Forum Moderators: IanTurner & engine

Message Too Old, No Replies

Market Research On Establishing A UK SE/Directory

         

jmccormac

4:52 am on May 26, 2003 (gmt 0)

WebmasterWorld Senior Member 10+ Year Member Top Contributors Of The Month



I am doing some market research to establish whether it is better to start a new UK search engine/directory or supply feeds of new UK websites to existing UK search engines and directories on a monthly (or weekly) basis.

The project has already detected 1.2 Million UK com/net/org websites and the Dmoz.org UK dataset would give it another 144K or so sites. This float would probably put it close to the Google class in terms of depth and it keeps on updating the UK lists every month.

What I have to work out is whether there is a market for the feed to existing UK directories/SEs or there is a market in selling 'searches' on a new UK search engine to existing directories and SEs. Have any of the UK directory/SE operators here any ideas on this?

Regards...jmcc

Bobby_Davro

10:48 am on May 26, 2003 (gmt 0)

10+ Year Member



The problem is that the only UK crawler that I know of is Mirago. There are plenty of directories out there, some are good, others are poor; but how will they use your raw URL lists?

I think that if you can set up a UK specific search engine, then other SEs may be interested in using the results. If the results are good enough, you may be able to offer the results to Espotting and Overture as their backfill.

How would your list of URLs be helpful to you starting a new UK directory?

If you are trying to get started as a new engine, then you will be competing with 100+ UK specific directories and "engines" in the UK. Having your own search database will be a big advantage, but it will still have to provide better (or at least comparable) results than the others. Can you do that?

jmccormac

6:12 am on May 27, 2003 (gmt 0)

WebmasterWorld Senior Member 10+ Year Member Top Contributors Of The Month



The problem is that the only UK crawler that I know of is Mirago. There are plenty of directories out there, some are good, others are poor; but how will they use your raw
URL lists?

The URL lists could be tweaked to provide title/keywords/description where available. However categorisation may be more time-consuming. However if the directory follows the Dmoz architecture, it probably would be possible to add this categorisation. This part would be the more people-intensive part of the project as the rest is highly automated.

I think that if you can set up a UK specific search engine, then other SEs may be interested in using the results. If the results are good enough, you may be able to offer
the results to Espotting and Overture as their backfill.
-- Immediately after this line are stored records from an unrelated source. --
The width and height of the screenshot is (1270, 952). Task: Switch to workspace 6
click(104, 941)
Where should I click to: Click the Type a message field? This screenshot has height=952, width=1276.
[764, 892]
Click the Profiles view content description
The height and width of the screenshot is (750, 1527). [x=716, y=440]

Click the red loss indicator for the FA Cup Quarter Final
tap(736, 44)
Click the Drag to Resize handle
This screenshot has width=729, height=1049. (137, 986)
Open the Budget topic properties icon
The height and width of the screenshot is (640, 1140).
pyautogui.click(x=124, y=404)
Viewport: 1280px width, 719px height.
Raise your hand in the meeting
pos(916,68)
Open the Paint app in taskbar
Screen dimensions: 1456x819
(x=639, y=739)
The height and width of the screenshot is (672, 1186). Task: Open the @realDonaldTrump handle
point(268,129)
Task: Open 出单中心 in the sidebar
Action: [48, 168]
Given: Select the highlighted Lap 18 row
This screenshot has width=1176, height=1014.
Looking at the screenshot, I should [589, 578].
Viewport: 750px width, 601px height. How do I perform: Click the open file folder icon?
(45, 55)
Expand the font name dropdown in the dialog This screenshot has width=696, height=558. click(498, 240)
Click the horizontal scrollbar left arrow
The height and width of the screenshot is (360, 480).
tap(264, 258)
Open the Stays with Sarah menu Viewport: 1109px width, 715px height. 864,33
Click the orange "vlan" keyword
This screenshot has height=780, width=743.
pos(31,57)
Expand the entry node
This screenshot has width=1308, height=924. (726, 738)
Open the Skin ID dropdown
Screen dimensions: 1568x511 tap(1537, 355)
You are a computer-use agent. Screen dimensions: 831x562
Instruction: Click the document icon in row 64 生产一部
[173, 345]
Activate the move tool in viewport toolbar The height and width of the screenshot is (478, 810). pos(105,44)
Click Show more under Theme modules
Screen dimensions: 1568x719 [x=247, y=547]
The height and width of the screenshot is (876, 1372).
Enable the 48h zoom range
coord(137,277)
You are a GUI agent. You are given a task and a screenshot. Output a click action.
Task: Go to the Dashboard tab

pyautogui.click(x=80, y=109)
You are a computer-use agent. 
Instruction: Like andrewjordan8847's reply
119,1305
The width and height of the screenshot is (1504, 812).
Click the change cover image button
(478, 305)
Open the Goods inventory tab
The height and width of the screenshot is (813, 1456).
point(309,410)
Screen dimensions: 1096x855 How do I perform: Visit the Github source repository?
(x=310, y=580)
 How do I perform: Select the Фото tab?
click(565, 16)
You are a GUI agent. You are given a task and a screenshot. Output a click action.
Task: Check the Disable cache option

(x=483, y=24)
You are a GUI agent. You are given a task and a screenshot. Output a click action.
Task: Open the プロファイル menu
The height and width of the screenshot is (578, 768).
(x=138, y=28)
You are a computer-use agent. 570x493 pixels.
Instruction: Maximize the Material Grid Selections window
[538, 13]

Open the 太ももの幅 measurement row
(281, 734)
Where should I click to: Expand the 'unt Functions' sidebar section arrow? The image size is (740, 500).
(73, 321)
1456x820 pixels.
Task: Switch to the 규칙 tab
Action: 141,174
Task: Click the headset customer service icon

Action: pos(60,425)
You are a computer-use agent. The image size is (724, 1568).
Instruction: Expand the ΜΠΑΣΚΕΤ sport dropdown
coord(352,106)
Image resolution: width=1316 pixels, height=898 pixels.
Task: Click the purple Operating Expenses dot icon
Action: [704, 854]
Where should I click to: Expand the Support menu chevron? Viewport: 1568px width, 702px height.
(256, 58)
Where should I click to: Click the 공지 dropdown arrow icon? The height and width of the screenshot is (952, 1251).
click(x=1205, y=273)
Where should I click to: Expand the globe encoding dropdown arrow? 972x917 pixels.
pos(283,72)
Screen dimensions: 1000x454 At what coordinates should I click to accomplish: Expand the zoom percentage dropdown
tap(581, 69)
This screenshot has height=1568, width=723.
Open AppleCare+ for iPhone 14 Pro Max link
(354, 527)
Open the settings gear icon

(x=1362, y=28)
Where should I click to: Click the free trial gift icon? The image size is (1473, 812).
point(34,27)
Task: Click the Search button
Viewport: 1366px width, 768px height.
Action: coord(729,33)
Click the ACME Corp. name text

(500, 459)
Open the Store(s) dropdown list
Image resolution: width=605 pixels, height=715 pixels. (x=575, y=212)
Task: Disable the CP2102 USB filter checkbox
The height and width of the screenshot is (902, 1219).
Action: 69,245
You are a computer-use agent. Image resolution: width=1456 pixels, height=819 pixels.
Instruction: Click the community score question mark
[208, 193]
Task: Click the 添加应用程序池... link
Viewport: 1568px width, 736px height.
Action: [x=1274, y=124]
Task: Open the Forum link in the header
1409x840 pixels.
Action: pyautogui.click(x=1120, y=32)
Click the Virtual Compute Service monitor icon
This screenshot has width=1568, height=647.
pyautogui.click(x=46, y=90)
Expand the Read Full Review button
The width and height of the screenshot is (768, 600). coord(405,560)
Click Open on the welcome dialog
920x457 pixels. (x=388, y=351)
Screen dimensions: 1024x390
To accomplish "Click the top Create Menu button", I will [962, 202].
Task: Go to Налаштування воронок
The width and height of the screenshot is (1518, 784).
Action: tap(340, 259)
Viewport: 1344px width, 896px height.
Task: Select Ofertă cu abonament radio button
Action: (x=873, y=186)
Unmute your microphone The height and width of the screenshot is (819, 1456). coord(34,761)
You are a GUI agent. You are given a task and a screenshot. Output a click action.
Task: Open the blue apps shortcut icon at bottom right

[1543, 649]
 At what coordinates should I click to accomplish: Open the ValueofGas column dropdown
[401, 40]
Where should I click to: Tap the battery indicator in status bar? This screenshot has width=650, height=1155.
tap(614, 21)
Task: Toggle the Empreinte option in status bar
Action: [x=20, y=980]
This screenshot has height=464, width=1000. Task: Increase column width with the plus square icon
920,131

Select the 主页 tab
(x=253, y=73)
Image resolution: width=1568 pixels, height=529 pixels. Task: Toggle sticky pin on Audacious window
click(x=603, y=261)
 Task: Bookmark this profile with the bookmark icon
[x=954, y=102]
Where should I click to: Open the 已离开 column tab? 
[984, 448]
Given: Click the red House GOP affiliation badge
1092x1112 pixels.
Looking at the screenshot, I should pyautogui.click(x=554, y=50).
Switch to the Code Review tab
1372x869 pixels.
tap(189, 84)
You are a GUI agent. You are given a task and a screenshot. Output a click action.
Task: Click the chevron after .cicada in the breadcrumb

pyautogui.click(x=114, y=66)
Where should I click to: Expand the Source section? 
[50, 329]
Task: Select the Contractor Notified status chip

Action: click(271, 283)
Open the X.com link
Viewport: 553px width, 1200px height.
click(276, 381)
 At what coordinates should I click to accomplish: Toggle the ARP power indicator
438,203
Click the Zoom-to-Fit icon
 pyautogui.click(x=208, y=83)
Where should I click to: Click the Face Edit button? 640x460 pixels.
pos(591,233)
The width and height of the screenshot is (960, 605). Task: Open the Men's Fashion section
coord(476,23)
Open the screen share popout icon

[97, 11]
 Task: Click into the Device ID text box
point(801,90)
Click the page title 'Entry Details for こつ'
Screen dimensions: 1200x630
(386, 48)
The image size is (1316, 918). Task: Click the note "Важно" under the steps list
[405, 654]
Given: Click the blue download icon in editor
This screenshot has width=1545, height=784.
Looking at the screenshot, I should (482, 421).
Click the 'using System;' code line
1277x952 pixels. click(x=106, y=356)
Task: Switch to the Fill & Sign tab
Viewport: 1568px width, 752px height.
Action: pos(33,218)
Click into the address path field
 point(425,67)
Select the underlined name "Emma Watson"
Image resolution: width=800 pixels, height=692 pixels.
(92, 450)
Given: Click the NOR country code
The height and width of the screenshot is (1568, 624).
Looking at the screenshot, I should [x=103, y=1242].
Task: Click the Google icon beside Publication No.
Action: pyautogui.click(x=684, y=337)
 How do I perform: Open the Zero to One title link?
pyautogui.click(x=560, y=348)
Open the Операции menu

That is something I had not considered. It is an interesting option though.

How would your list of URLs be helpful to you starting a new UK directory?

The main problem with sites relying on Dmoz/ODP data is that the sites often do not exist any more. Since the Dmoz float would be actively spidered, the quality of what that float would be better. It would provide an immediate footprint with the smallest possible outlay of resources. Adding the CNO sites then would begin to grow the directory.

If you are trying to get started as a new engine, then you will be competing with 100+ UK specific directories and "engines" in the UK. Having your own search database
will be a big advantage, but it will still have to provide better (or at least comparable) results than the others. Can you do that?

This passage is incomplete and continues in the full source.